Séminaire soutenu par la SFR B2S
Thursday 18 December, 10:30
Laura BALDOMA LLAVINES, full professor at the University of Barcelona, Gut microbiota-host interaction team, Department of Biochemistry and Physiology, University of Barcelona, Spain
Jeudi 18 décembre 2025 à 10h30, salle Ruffié batiment C IRSD et retransmission TEAMS
ABSTRACT
The intestine plays a crucial role in maintaining human health and well-being. The gut microbiota actively contributes to essential functions within the host. Clinical studies have provided insights into the influence of the gut microbiome on immunity and a wide range of diseases. Communication between the gut microbiota and the host is primarily mediated by secreted factors, particularly extracellular membrane vesicles (EVs). Scientific evidence indicates that EVs mediate microbiota functions by delivering bioactive molecules into host cells, thereby modulating cellular processes. Moreover, microbiota-derived EVs can migrate through the intestinal epithelium, cross biological barriers, enter the bloodstream, and reach distant tissues.
The high plasticity of the human microbiome provides the basis for new therapeutic strategies aimed at restoring an altered gut microbiota balance or reversing the adverse effects of dysbiosis during disease. The administration of probiotics is one such intervention. However, due to limitations in the efficacy and safety of probiotic-based therapies, the focus is gradually shifting from viable probiotic bacteria to postbiotics.
Postbiotics represent a novel health-promoting strategy based on bioactive compounds produced by probiotics or beneficial gut bacteria. They offer several advantages over live probiotics. Notably, postbiotics pose no risk of bacterial translocation, provide improved accessibility of bacterial molecules for interaction with host-specific receptors, and exhibit specific mechanisms of action that elicit targeted responses.
Microbiota-derived extracellular vesicles (EVs) fulfill the criteria and offer the benefits to be considered postbiotics. Further research on this field is essential not only for advancing our understanding of the complex microbiota–host communication network but also for establishing a solid foundation for developing new therapeutic strategies that utilize EVs from beneficial gut bacteria as postbiotics.

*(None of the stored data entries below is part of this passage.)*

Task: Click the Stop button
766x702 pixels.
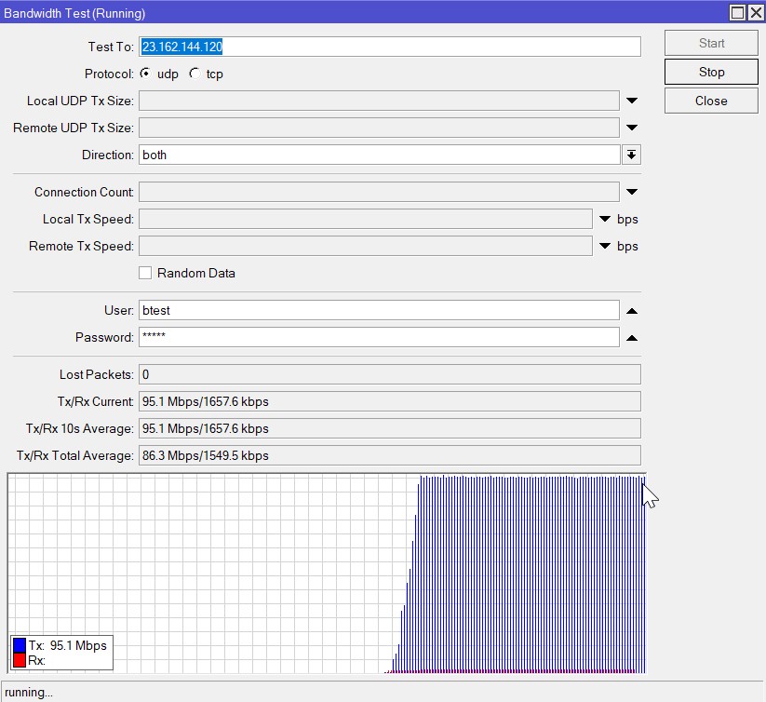Action: click(711, 72)
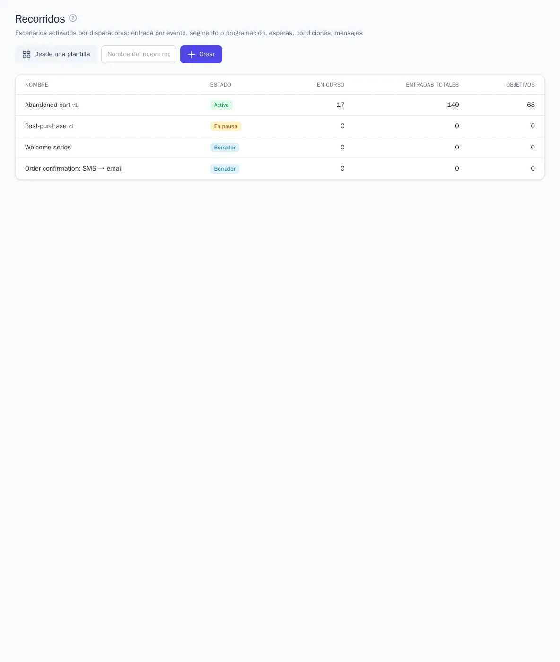Focus the Nombre del nuevo recorrido field
The width and height of the screenshot is (560, 662).
coord(139,54)
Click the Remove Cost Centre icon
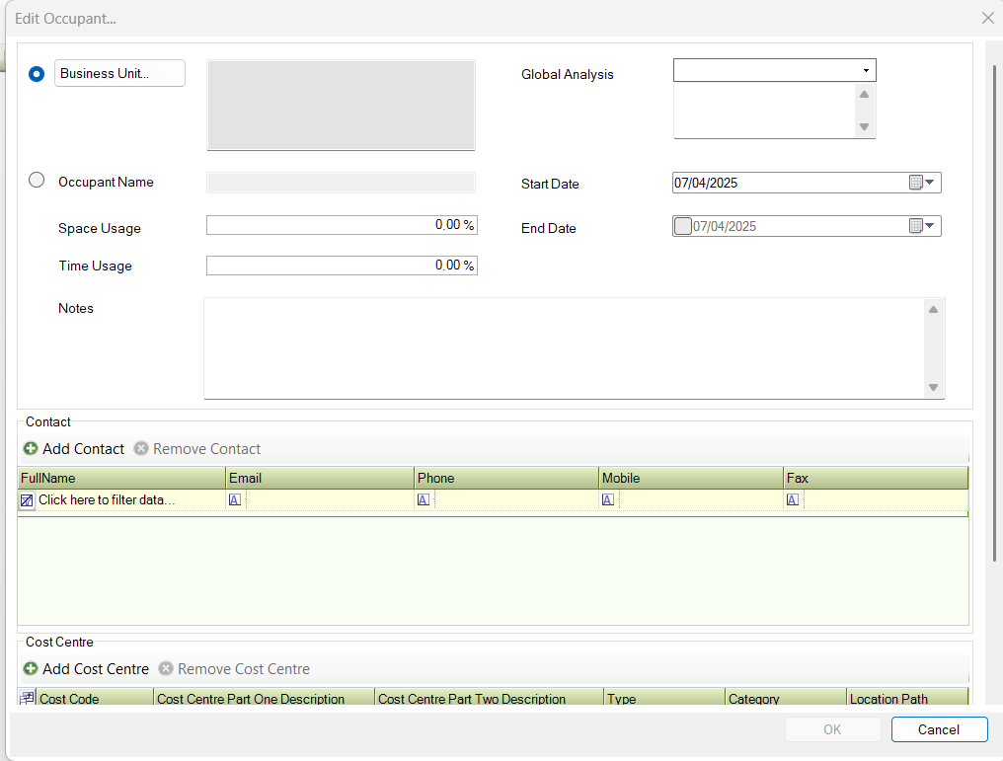Viewport: 1003px width, 761px height. coord(164,668)
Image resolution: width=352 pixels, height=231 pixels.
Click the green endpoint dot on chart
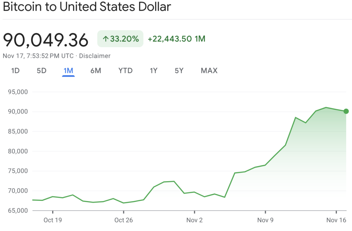click(346, 111)
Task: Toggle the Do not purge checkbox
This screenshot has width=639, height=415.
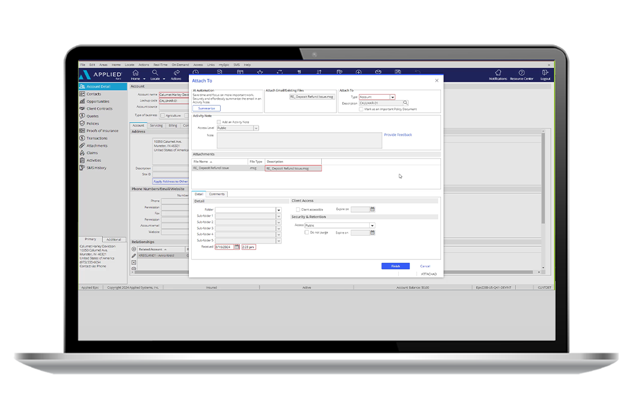Action: tap(306, 233)
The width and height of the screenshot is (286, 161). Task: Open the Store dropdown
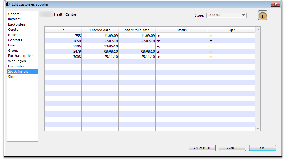click(x=226, y=15)
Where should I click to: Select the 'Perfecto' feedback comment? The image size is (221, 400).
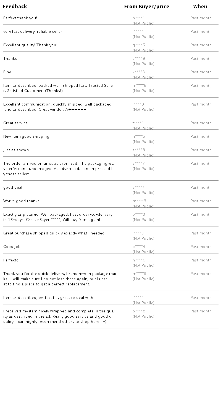click(11, 260)
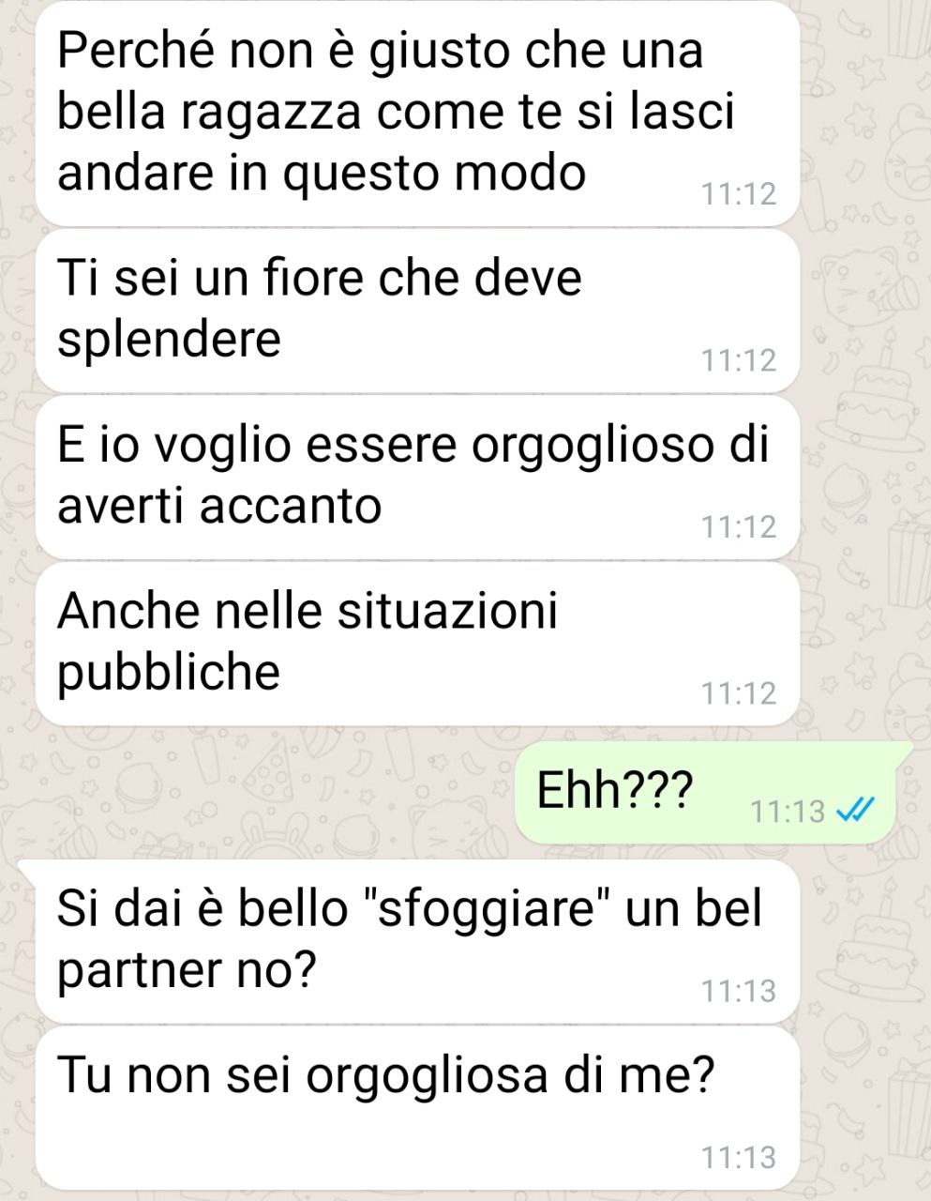Tap the blue read-receipt double checkmark
This screenshot has width=931, height=1201.
point(856,810)
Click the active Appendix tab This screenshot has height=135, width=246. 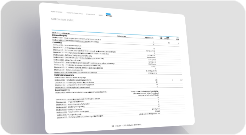[x=109, y=16]
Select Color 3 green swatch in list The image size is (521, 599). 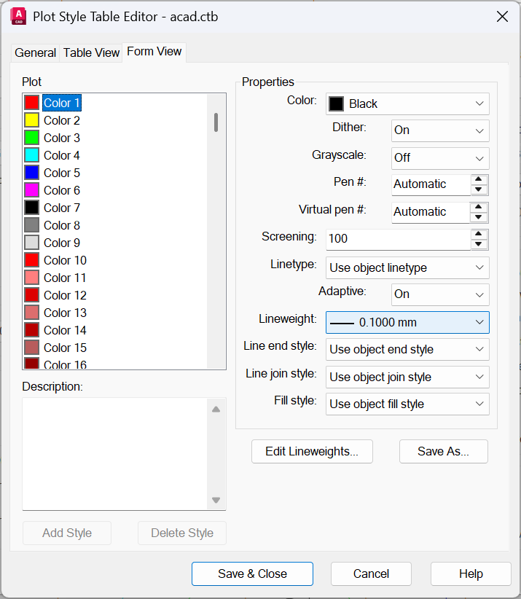[31, 138]
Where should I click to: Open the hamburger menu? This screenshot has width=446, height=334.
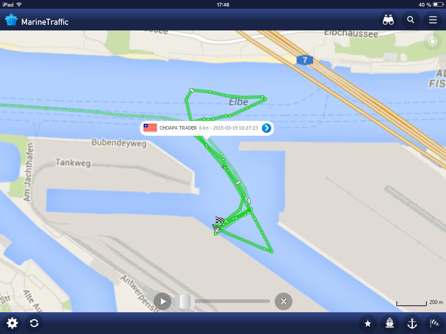tap(432, 20)
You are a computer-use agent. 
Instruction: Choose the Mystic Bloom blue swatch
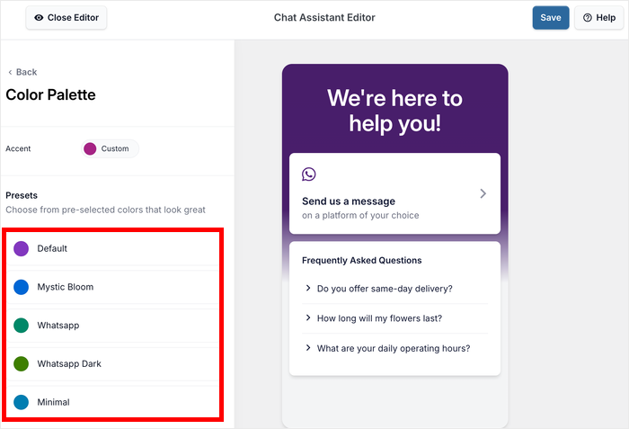[x=22, y=287]
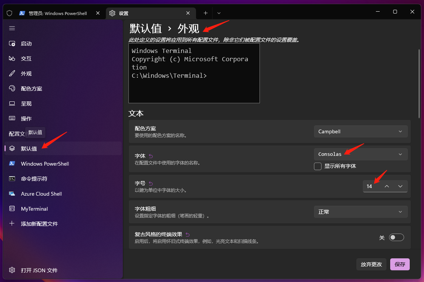Expand the 字体粗细 dropdown showing 正常
Screen dimensions: 424x282
pos(360,211)
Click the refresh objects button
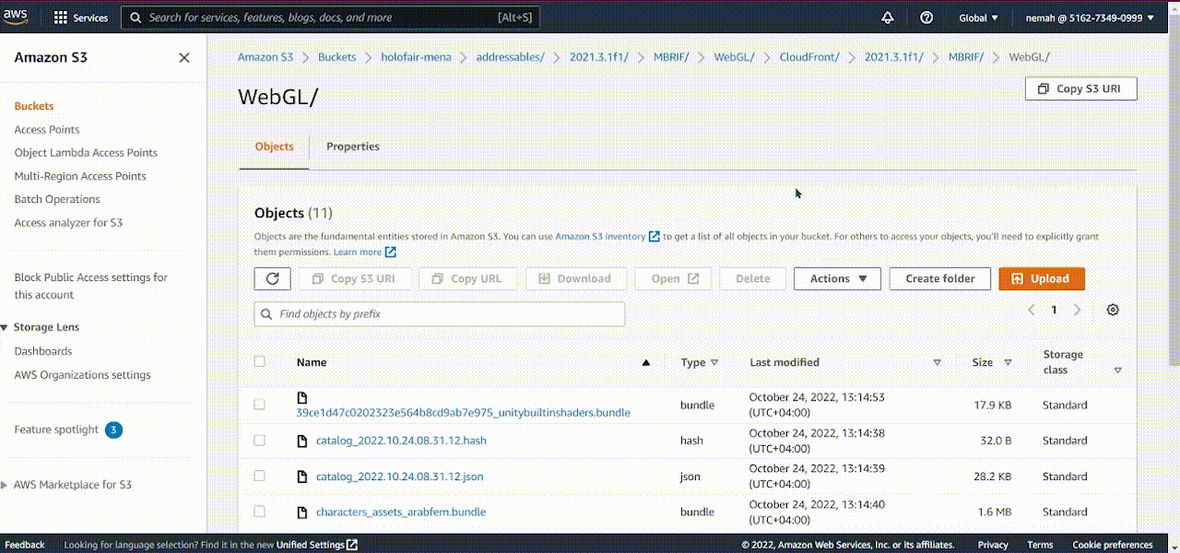This screenshot has width=1180, height=553. tap(272, 278)
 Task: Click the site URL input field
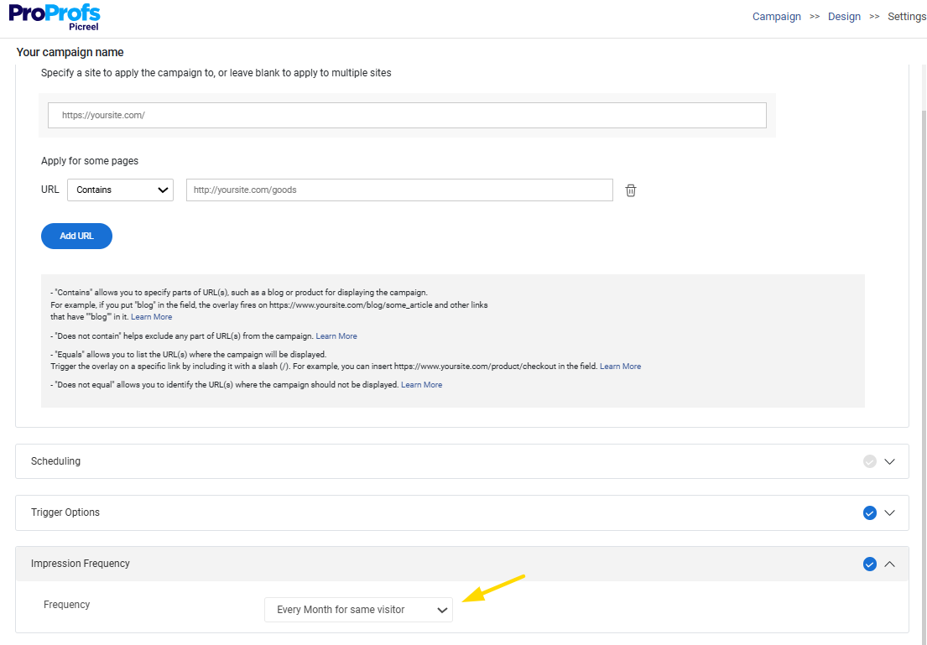pyautogui.click(x=407, y=115)
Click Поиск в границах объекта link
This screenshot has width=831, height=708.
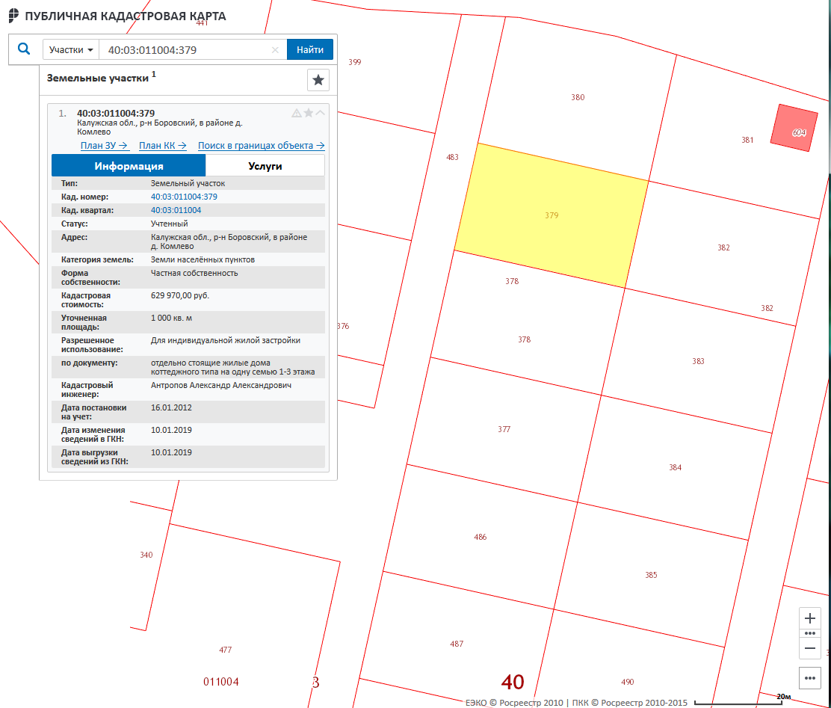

Studies from our group have demonstrated that EVs derived from probiotic and beneficial Escherichia coli strains exert immunomodulatory and barrier-strengthening effects in various epithelial and immune cell models. Furthermore, preclinical studies in rodent models of inflammatory bowel disease and rotavirus infection have shown that oral administration of these EVs alleviates diarrhea, clinical symptoms, and inflammation. In healthy neonatal rats, treatment with EVs from beneficial E. coli strains promotes intestinal maturation and immunity, while also modulating liver function toward an anti-inflammatory and lipid-lowering profile.
IRSD, B2S